((

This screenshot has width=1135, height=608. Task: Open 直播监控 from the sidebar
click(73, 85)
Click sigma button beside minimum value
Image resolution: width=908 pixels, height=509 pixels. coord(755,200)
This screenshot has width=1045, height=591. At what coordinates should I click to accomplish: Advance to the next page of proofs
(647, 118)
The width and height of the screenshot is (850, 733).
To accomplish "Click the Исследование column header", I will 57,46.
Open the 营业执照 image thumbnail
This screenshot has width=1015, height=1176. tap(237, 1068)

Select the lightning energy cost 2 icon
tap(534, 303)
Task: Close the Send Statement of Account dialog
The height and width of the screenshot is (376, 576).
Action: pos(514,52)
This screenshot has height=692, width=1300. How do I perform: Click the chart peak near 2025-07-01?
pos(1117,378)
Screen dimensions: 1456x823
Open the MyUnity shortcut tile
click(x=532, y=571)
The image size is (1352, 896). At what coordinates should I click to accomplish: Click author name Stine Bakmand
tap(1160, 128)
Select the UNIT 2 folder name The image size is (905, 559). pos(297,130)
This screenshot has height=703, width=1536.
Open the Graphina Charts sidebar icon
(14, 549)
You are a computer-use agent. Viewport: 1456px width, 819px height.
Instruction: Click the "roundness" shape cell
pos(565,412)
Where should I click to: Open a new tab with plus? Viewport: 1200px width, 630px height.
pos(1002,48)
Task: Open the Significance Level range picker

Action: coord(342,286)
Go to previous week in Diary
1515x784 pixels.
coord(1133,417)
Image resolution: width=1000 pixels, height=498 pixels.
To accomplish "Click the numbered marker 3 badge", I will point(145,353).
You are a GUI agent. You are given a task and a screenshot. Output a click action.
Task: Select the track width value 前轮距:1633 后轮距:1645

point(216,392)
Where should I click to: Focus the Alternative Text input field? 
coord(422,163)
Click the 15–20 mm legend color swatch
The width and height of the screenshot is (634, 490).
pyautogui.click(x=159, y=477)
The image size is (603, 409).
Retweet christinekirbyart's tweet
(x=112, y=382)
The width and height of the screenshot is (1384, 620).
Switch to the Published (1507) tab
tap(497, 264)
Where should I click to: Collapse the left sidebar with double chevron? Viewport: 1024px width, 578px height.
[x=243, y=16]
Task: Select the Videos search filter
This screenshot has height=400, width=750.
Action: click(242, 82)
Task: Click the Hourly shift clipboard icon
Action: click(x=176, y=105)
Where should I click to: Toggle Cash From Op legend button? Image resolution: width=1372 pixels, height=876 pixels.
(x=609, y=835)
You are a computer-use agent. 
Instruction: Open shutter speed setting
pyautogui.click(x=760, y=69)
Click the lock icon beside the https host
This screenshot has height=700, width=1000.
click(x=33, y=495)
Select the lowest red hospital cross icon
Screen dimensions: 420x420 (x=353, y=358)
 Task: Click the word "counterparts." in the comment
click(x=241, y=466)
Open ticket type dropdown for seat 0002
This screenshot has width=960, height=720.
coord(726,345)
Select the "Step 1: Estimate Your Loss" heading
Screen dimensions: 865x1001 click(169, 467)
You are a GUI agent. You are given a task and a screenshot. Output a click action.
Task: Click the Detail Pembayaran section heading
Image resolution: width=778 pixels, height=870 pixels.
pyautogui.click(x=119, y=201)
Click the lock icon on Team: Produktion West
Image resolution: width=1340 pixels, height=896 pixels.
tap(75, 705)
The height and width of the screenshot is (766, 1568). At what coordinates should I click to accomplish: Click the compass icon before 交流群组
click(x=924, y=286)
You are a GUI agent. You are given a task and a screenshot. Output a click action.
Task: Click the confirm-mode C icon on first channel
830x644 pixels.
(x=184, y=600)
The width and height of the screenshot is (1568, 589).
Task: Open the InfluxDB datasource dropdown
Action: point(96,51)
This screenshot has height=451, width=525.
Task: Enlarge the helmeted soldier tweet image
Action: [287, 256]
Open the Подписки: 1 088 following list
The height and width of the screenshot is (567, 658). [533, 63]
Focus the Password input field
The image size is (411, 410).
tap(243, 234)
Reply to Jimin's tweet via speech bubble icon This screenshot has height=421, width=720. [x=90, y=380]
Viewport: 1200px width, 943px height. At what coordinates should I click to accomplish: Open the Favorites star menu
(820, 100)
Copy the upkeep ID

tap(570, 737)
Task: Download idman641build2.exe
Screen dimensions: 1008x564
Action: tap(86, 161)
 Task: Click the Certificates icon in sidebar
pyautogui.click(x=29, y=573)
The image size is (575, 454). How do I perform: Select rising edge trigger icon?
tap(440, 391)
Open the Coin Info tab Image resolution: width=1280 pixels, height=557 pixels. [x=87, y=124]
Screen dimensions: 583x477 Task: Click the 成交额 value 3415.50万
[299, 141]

))

What the task asks
Write every line of the material out again exactly.

Expected answer
This screenshot has width=1135, height=608. Task: Open 直播监控 from the sidebar
click(73, 85)
Click sigma button beside minimum value
Image resolution: width=908 pixels, height=509 pixels. coord(755,200)
This screenshot has width=1045, height=591. At what coordinates should I click to accomplish: Advance to the next page of proofs
(647, 118)
The width and height of the screenshot is (850, 733).
To accomplish "Click the Исследование column header", I will 57,46.
Open the 营业执照 image thumbnail
This screenshot has width=1015, height=1176. tap(237, 1068)

Select the lightning energy cost 2 icon
tap(534, 303)
Task: Close the Send Statement of Account dialog
The height and width of the screenshot is (376, 576).
Action: pos(514,52)
This screenshot has height=692, width=1300. How do I perform: Click the chart peak near 2025-07-01?
pos(1117,378)
Screen dimensions: 1456x823
Open the MyUnity shortcut tile
click(x=532, y=571)
The image size is (1352, 896). At what coordinates should I click to accomplish: Click author name Stine Bakmand
tap(1160, 128)
Select the UNIT 2 folder name The image size is (905, 559). pos(297,130)
This screenshot has height=703, width=1536.
Open the Graphina Charts sidebar icon
(14, 549)
You are a computer-use agent. Viewport: 1456px width, 819px height.
Instruction: Click the "roundness" shape cell
pos(565,412)
Where should I click to: Open a new tab with plus? Viewport: 1200px width, 630px height.
pos(1002,48)
Task: Open the Significance Level range picker

Action: coord(342,286)
Go to previous week in Diary
1515x784 pixels.
coord(1133,417)
Image resolution: width=1000 pixels, height=498 pixels.
To accomplish "Click the numbered marker 3 badge", I will point(145,353).
You are a GUI agent. You are given a task and a screenshot. Output a click action.
Task: Select the track width value 前轮距:1633 后轮距:1645

point(216,392)
Where should I click to: Focus the Alternative Text input field? 
coord(422,163)
Click the 15–20 mm legend color swatch
The width and height of the screenshot is (634, 490).
pyautogui.click(x=159, y=477)
The image size is (603, 409).
Retweet christinekirbyart's tweet
(x=112, y=382)
The width and height of the screenshot is (1384, 620).
Switch to the Published (1507) tab
tap(497, 264)
Where should I click to: Collapse the left sidebar with double chevron? Viewport: 1024px width, 578px height.
[x=243, y=16]
Task: Select the Videos search filter
This screenshot has height=400, width=750.
Action: click(242, 82)
Task: Click the Hourly shift clipboard icon
Action: click(x=176, y=105)
Where should I click to: Toggle Cash From Op legend button? Image resolution: width=1372 pixels, height=876 pixels.
(x=609, y=835)
You are a computer-use agent. 
Instruction: Open shutter speed setting
pyautogui.click(x=760, y=69)
Click the lock icon beside the https host
This screenshot has height=700, width=1000.
click(x=33, y=495)
Select the lowest red hospital cross icon
Screen dimensions: 420x420 (x=353, y=358)
 Task: Click the word "counterparts." in the comment
click(x=241, y=466)
Open ticket type dropdown for seat 0002
This screenshot has width=960, height=720.
coord(726,345)
Select the "Step 1: Estimate Your Loss" heading
Screen dimensions: 865x1001 click(169, 467)
You are a GUI agent. You are given a task and a screenshot. Output a click action.
Task: Click the Detail Pembayaran section heading
Image resolution: width=778 pixels, height=870 pixels.
pyautogui.click(x=119, y=201)
Click the lock icon on Team: Produktion West
Image resolution: width=1340 pixels, height=896 pixels.
tap(75, 705)
The height and width of the screenshot is (766, 1568). At what coordinates should I click to accomplish: Click the compass icon before 交流群组
click(x=924, y=286)
You are a GUI agent. You are given a task and a screenshot. Output a click action.
Task: Click the confirm-mode C icon on first channel
830x644 pixels.
(x=184, y=600)
The width and height of the screenshot is (1568, 589).
Task: Open the InfluxDB datasource dropdown
Action: point(96,51)
This screenshot has height=451, width=525.
Task: Enlarge the helmeted soldier tweet image
Action: [287, 256]
Open the Подписки: 1 088 following list
The height and width of the screenshot is (567, 658). [533, 63]
Focus the Password input field
The image size is (411, 410).
tap(243, 234)
Reply to Jimin's tweet via speech bubble icon This screenshot has height=421, width=720. [x=90, y=380]
Viewport: 1200px width, 943px height. At what coordinates should I click to accomplish: Open the Favorites star menu
(820, 100)
Copy the upkeep ID

tap(570, 737)
Task: Download idman641build2.exe
Screen dimensions: 1008x564
Action: tap(86, 161)
 Task: Click the Certificates icon in sidebar
pyautogui.click(x=29, y=573)
The image size is (575, 454). How do I perform: Select rising edge trigger icon?
tap(440, 391)
Open the Coin Info tab Image resolution: width=1280 pixels, height=557 pixels. [x=87, y=124]
Screen dimensions: 583x477 Task: Click the 成交额 value 3415.50万
[299, 141]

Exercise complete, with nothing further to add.